EXTRACT
* Start *

Digital Preservation Strategies

Many digital preservation strategies have been proposed, but no one strategy is appropriate for all data types, situations, or institutions. Below is a brief tour of the range of current options.

Bitstream Copying—is more commonly known as "backing up your data," and refers to the process of making an exact duplicate of a digital object. Though a necessary component of all digital preservation strategies, bitstream copying in itself is not a long-term maintenance technique, since it deals only with the question of data loss due to hardware and media failure, whether resulting from normal malfunction and decay, malicious destruction or natural disaster. Bitstream copying is often combined with remote storage so that the original and the copy are not subject to the same disastrous event. Bitstream copying should be considered the minimum maintenance strategy for even the most lightly valued, ephemeral data.

Refreshing—to copy digital information from one long-term storage medium to another of the same type, with no change whatsoever in the bitstream (e.g. from a decaying 4mm DAT tape to a new 4mm DAT tape, or from an older CD-RW to a new CD-RW). "Modified refreshing" is the copying to another medium of a similar enough type that no change is made in the bit-pattern that is of concern to the application and operating system using the data, e.g. from a QIC tape to a 4mm tape; or from a 100 MB Zip disk to a 750 MB Zip disk. Refreshing is a necessary component of any successful digital preservation program, but is not itself a complete program. It potentially addresses both decay and obsolescence issues related to the storage media.

Durable/Persistent Media (e.g., Gold CDs)—may reduce the need for refreshing, and help diminish losses from media deterioration, as do careful handling, controlled temperature and humidity, and proper storage. However, durable media has no impact on any other potential source of loss, including catastrophic physical loss, media obsolescence, as well as obsolescence of encoding and formatting schemes. Durable media has the potential for endangering content by providing a false sense of security.

Technology Preservation—is based on preserving the technical environment that runs the system, including operating systems, original application software, media drives, and the like. It is sometimes called the "computer museum" solution. Technology preservation is more of a disaster recovery strategy for use on digital objects that have not been subject to a proper digital preservation strategy. It offers the potential of coping with media obsolescence, assuming the media hasn't decayed beyond readability. It can extend the window of access for obsolete media and file formats, but is ultimately a dead end, since no obsolete technology can be kept functional indefinitely. This is not a strategy that an individual institution can implement. Maintaining obsolete technology in usable form requires a considerable investment in equipment and personnel.

Digital Archaeology—includes methods and procedures to rescue content from damaged media or from obsolete or damaged hardware and software environments. Digital archaeology is explicitly an emergency recovery strategy and usually involves specialized techniques to recover bitstreams from media that has been rendered unreadable, either due to physical damage or hardware failure such as head crashes or magnetic tape crinkling. Digital archaeology is generally carried out by for-profit data recovery companies that maintain a variety of storage hardware (including obsolete types) plus special facilities such as clean rooms for dismantling hard disk drives. Given enough money, readable bitstreams can be often be recovered even from heavily damaged media (especially magnetic media), but if the content is old enough, it may not be possible to make it renderable and/or understandable.

* End *

EXERCISE DATA

* Start *

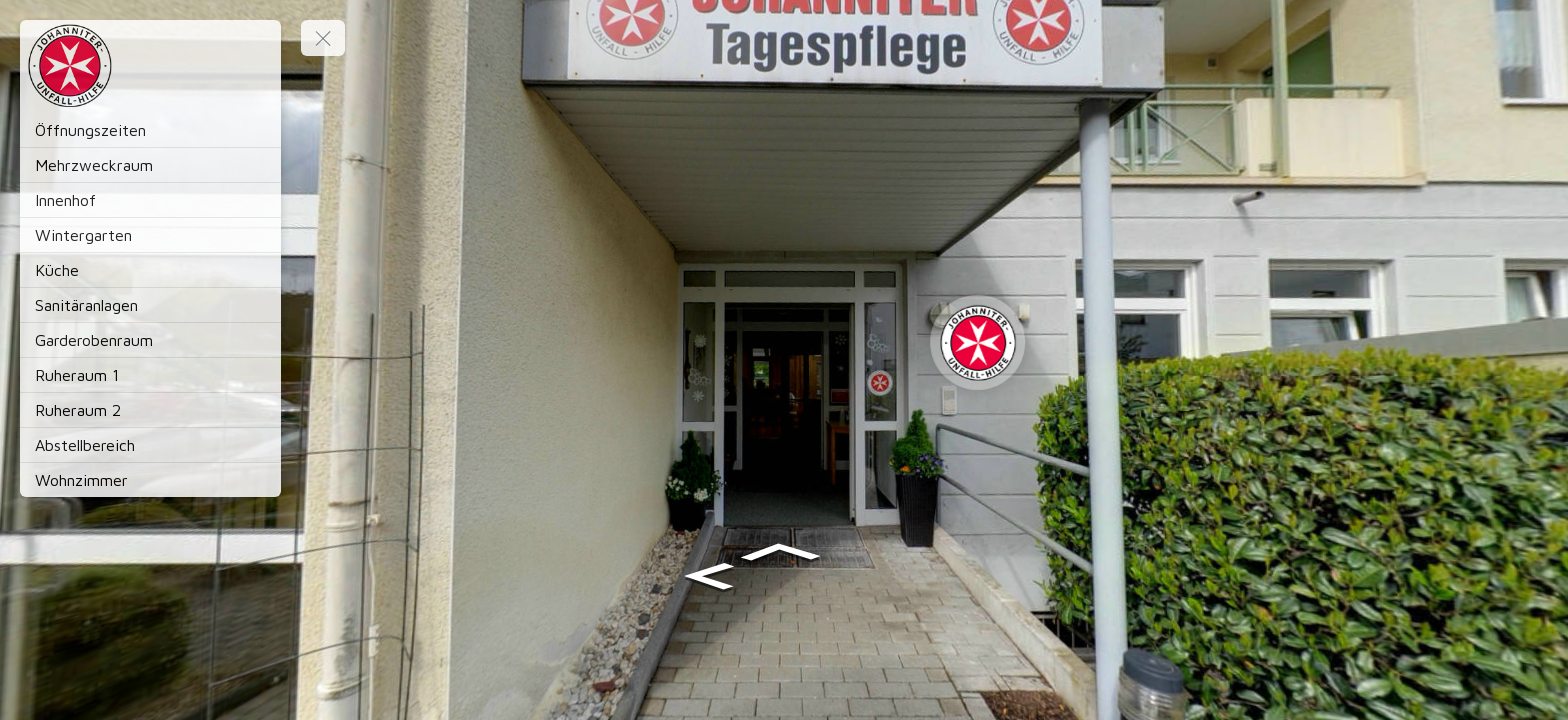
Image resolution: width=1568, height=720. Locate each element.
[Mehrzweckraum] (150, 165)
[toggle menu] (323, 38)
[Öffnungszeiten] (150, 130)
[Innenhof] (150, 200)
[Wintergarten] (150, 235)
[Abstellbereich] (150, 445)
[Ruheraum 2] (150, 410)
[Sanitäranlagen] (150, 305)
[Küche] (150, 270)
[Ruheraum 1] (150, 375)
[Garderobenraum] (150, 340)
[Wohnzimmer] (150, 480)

* End *

PROBLEM SET
1. Please rescale the stretch of records from the line containing "[Innenhof] (150, 200)" through the last line of the records. Repeat each of those lines with its bracketed name unchanged, multiply both coordinates in every answer by 0.25, and round each result to a whole number, rounding halves up.
2. Resume the overview of digital preservation strategies from the point where it ends.

THE RESULTS
1.
[Innenhof] (38, 50)
[Wintergarten] (38, 59)
[Abstellbereich] (38, 111)
[Ruheraum 2] (38, 103)
[Sanitäranlagen] (38, 76)
[Küche] (38, 68)
[Ruheraum 1] (38, 94)
[Garderobenraum] (38, 85)
[Wohnzimmer] (38, 120)

2.
Analog Backups—combines the conversion of digital objects into analog form with the use of durable analog media, e.g., HD Rosetta or the creation of silver halide microfilm from digital images. An analog copy of a digital object can, in some respects, preserve its content and protect it from obsolescence, while sacrificing any digital qualities, including sharability and lossless transferability. Text and monochromatic still images are the most amenable to this kind of transfer. Given the cost and limitations of analog backups, and their relevance to only certain classes of documents, the technique only makes sense for documents whose contents merit the highest level of redundancy and protection from loss.

Migration—to copy data, or convert data, from one technology to another, whether hardware or software, preserving the essential characteristics of the data. This simple definition, by Peter Graham, captures the essence of migration, as well as its ambiguity. To some, migration is used interchangeably with refreshing, but as stated by the authors of Preserving Digital Information

Migration is a broader and richer concept than "refreshing" for identifying the range of options for digital preservation. Migration is a set of organized tasks designed to achieve the periodic transfer of digital materials from one hardware/software configuration to another, or from one generation of computer technology to a subsequent generation. The purpose of migration is to preserve the integrity of digital objects and to retain the ability for clients to retrieve, display, and otherwise use them in the face of constantly changing technology. Migration includes refreshing as a means of digital preservation but differs from it in the sense that it is not always possible to make an exact digital copy or replica of a data base or other information object as hardware and software change and still maintain the compatibility of the object with the new generation of technology.

 

Migration theoretically goes beyond addressing viability by including the conversion of data to avoid obsolescence not only of the physical storage medium, but of the encoding and format of the data. However, the impact of migrating complex file formats has not been widely tested. One of the most comprehensive studies to date is "Risk Management of Digital Information: A File Format Investigation." Some have criticized migration on the basis that neither the authenticity nor the integrity of a digital document can be ensured.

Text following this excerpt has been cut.